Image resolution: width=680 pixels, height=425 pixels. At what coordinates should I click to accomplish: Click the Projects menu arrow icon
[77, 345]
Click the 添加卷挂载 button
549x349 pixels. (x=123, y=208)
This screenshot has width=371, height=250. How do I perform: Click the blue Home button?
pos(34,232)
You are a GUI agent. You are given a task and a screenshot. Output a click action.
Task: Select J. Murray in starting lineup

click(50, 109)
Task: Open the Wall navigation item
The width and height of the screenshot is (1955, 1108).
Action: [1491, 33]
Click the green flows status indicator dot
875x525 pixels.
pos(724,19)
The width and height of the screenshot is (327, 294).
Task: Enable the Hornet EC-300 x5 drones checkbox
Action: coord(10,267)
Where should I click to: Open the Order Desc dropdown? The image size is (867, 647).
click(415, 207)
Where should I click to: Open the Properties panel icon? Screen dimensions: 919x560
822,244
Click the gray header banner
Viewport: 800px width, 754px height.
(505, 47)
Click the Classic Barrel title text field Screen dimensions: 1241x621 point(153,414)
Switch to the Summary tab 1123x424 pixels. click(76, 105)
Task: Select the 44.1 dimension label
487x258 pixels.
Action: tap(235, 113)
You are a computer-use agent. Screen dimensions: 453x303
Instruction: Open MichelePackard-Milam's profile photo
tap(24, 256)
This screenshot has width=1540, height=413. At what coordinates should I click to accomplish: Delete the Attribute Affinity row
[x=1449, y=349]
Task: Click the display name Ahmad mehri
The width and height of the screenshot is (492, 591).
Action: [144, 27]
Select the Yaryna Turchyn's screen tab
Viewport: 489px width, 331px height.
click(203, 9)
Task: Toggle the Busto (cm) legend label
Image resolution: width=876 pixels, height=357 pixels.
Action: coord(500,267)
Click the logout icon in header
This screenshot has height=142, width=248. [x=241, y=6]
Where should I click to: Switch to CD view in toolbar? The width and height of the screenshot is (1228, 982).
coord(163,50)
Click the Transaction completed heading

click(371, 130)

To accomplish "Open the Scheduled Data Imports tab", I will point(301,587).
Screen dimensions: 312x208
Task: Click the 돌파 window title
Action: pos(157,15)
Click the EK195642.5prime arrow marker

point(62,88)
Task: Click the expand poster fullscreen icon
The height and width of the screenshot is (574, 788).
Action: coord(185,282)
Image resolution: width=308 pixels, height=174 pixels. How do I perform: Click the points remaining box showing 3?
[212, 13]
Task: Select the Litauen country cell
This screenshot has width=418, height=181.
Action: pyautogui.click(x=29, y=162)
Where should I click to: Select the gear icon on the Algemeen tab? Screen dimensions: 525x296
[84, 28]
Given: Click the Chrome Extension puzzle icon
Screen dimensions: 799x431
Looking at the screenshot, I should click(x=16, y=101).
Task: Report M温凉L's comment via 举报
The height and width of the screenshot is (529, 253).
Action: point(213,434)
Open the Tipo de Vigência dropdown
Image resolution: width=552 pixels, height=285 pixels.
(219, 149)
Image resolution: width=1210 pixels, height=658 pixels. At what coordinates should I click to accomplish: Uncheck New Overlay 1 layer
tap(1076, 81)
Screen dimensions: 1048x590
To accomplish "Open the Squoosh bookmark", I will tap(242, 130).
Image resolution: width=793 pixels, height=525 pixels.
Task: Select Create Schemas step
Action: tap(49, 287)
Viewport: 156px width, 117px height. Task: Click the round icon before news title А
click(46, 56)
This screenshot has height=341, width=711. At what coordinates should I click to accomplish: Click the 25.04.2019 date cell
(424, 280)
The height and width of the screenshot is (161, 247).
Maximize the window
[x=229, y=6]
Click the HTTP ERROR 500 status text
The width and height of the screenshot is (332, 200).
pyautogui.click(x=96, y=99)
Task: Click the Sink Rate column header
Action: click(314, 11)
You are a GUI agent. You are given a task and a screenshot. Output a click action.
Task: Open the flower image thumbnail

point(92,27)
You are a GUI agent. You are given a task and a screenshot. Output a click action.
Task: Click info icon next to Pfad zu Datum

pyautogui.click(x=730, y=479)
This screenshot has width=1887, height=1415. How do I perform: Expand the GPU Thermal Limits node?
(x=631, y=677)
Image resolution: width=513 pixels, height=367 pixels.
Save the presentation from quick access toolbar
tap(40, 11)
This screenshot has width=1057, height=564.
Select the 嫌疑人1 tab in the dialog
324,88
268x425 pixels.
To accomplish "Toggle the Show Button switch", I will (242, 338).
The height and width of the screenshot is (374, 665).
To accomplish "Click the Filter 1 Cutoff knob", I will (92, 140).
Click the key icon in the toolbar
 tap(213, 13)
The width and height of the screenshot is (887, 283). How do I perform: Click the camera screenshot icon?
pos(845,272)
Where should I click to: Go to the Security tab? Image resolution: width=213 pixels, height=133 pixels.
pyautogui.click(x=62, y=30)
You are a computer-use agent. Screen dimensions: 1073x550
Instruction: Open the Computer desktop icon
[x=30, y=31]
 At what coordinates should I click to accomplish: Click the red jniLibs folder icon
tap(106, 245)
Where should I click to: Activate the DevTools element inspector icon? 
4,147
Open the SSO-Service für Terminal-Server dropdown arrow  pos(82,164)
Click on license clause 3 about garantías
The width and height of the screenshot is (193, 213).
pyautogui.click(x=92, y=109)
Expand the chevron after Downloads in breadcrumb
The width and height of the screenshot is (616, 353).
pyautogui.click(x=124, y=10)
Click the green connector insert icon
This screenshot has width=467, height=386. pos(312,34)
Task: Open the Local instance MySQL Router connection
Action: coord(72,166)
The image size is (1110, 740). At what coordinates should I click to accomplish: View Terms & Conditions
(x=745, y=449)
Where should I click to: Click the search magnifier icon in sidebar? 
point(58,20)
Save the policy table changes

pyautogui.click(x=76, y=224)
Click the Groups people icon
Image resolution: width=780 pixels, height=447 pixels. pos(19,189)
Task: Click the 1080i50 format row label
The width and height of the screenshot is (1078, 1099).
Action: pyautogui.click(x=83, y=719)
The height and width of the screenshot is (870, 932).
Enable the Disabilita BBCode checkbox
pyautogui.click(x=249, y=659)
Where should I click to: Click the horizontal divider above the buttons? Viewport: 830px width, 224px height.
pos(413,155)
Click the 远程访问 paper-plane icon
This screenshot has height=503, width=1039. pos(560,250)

• • • • •

GOAL OF THE EXERCISE: Every entry shown above is to be written out exactly.

SOLUTION TO THIS PROBLEM:
Image resolution: width=680 pixels, height=425 pixels. At what coordinates should I click to accomplish: Click the Projects menu arrow icon
[77, 345]
Click the 添加卷挂载 button
549x349 pixels. (x=123, y=208)
This screenshot has width=371, height=250. How do I perform: Click the blue Home button?
pos(34,232)
You are a GUI agent. You are given a task and a screenshot. Output a click action.
Task: Select J. Murray in starting lineup

click(50, 109)
Task: Open the Wall navigation item
The width and height of the screenshot is (1955, 1108).
Action: [1491, 33]
Click the green flows status indicator dot
875x525 pixels.
pos(724,19)
The width and height of the screenshot is (327, 294).
Task: Enable the Hornet EC-300 x5 drones checkbox
Action: coord(10,267)
Where should I click to: Open the Order Desc dropdown? The image size is (867, 647).
click(415, 207)
Where should I click to: Open the Properties panel icon? Screen dimensions: 919x560
822,244
Click the gray header banner
Viewport: 800px width, 754px height.
(505, 47)
Click the Classic Barrel title text field Screen dimensions: 1241x621 point(153,414)
Switch to the Summary tab 1123x424 pixels. click(76, 105)
Task: Select the 44.1 dimension label
487x258 pixels.
Action: tap(235, 113)
You are a computer-use agent. Screen dimensions: 453x303
Instruction: Open MichelePackard-Milam's profile photo
tap(24, 256)
This screenshot has width=1540, height=413. At what coordinates should I click to accomplish: Delete the Attribute Affinity row
[x=1449, y=349]
Task: Click the display name Ahmad mehri
The width and height of the screenshot is (492, 591).
Action: [144, 27]
Select the Yaryna Turchyn's screen tab
Viewport: 489px width, 331px height.
click(203, 9)
Task: Toggle the Busto (cm) legend label
Image resolution: width=876 pixels, height=357 pixels.
Action: coord(500,267)
Click the logout icon in header
This screenshot has height=142, width=248. [x=241, y=6]
Where should I click to: Switch to CD view in toolbar? The width and height of the screenshot is (1228, 982).
coord(163,50)
Click the Transaction completed heading

click(371, 130)

To accomplish "Open the Scheduled Data Imports tab", I will point(301,587).
Screen dimensions: 312x208
Task: Click the 돌파 window title
Action: pos(157,15)
Click the EK195642.5prime arrow marker

point(62,88)
Task: Click the expand poster fullscreen icon
The height and width of the screenshot is (574, 788).
Action: coord(185,282)
Image resolution: width=308 pixels, height=174 pixels. How do I perform: Click the points remaining box showing 3?
[212, 13]
Task: Select the Litauen country cell
This screenshot has width=418, height=181.
Action: pyautogui.click(x=29, y=162)
Where should I click to: Select the gear icon on the Algemeen tab? Screen dimensions: 525x296
[84, 28]
Given: Click the Chrome Extension puzzle icon
Screen dimensions: 799x431
Looking at the screenshot, I should click(x=16, y=101).
Task: Report M温凉L's comment via 举报
The height and width of the screenshot is (529, 253).
Action: point(213,434)
Open the Tipo de Vigência dropdown
Image resolution: width=552 pixels, height=285 pixels.
(219, 149)
Image resolution: width=1210 pixels, height=658 pixels. At what coordinates should I click to accomplish: Uncheck New Overlay 1 layer
tap(1076, 81)
Screen dimensions: 1048x590
To accomplish "Open the Squoosh bookmark", I will tap(242, 130).
Image resolution: width=793 pixels, height=525 pixels.
Task: Select Create Schemas step
Action: tap(49, 287)
Viewport: 156px width, 117px height. Task: Click the round icon before news title А
click(46, 56)
This screenshot has height=341, width=711. At what coordinates should I click to accomplish: Click the 25.04.2019 date cell
(424, 280)
The height and width of the screenshot is (161, 247).
Maximize the window
[x=229, y=6]
Click the HTTP ERROR 500 status text
The width and height of the screenshot is (332, 200).
pyautogui.click(x=96, y=99)
Task: Click the Sink Rate column header
Action: click(314, 11)
You are a GUI agent. You are given a task and a screenshot. Output a click action.
Task: Open the flower image thumbnail

point(92,27)
You are a GUI agent. You are given a task and a screenshot. Output a click action.
Task: Click info icon next to Pfad zu Datum

pyautogui.click(x=730, y=479)
This screenshot has width=1887, height=1415. How do I perform: Expand the GPU Thermal Limits node?
(x=631, y=677)
Image resolution: width=513 pixels, height=367 pixels.
Save the presentation from quick access toolbar
tap(40, 11)
This screenshot has width=1057, height=564.
Select the 嫌疑人1 tab in the dialog
324,88
268x425 pixels.
To accomplish "Toggle the Show Button switch", I will (242, 338).
The height and width of the screenshot is (374, 665).
To accomplish "Click the Filter 1 Cutoff knob", I will (92, 140).
Click the key icon in the toolbar
 tap(213, 13)
The width and height of the screenshot is (887, 283). How do I perform: Click the camera screenshot icon?
pos(845,272)
Where should I click to: Go to the Security tab? Image resolution: width=213 pixels, height=133 pixels.
pyautogui.click(x=62, y=30)
You are a computer-use agent. Screen dimensions: 1073x550
Instruction: Open the Computer desktop icon
[x=30, y=31]
 At what coordinates should I click to accomplish: Click the red jniLibs folder icon
tap(106, 245)
Where should I click to: Activate the DevTools element inspector icon? 
4,147
Open the SSO-Service für Terminal-Server dropdown arrow  pos(82,164)
Click on license clause 3 about garantías
The width and height of the screenshot is (193, 213).
pyautogui.click(x=92, y=109)
Expand the chevron after Downloads in breadcrumb
The width and height of the screenshot is (616, 353).
pyautogui.click(x=124, y=10)
Click the green connector insert icon
This screenshot has width=467, height=386. pos(312,34)
Task: Open the Local instance MySQL Router connection
Action: coord(72,166)
The image size is (1110, 740). At what coordinates should I click to accomplish: View Terms & Conditions
(x=745, y=449)
Where should I click to: Click the search magnifier icon in sidebar? 
point(58,20)
Save the policy table changes

pyautogui.click(x=76, y=224)
Click the Groups people icon
Image resolution: width=780 pixels, height=447 pixels. pos(19,189)
Task: Click the 1080i50 format row label
The width and height of the screenshot is (1078, 1099).
Action: pyautogui.click(x=83, y=719)
The height and width of the screenshot is (870, 932).
Enable the Disabilita BBCode checkbox
pyautogui.click(x=249, y=659)
Where should I click to: Click the horizontal divider above the buttons? Viewport: 830px width, 224px height.
pos(413,155)
Click the 远程访问 paper-plane icon
This screenshot has height=503, width=1039. pos(560,250)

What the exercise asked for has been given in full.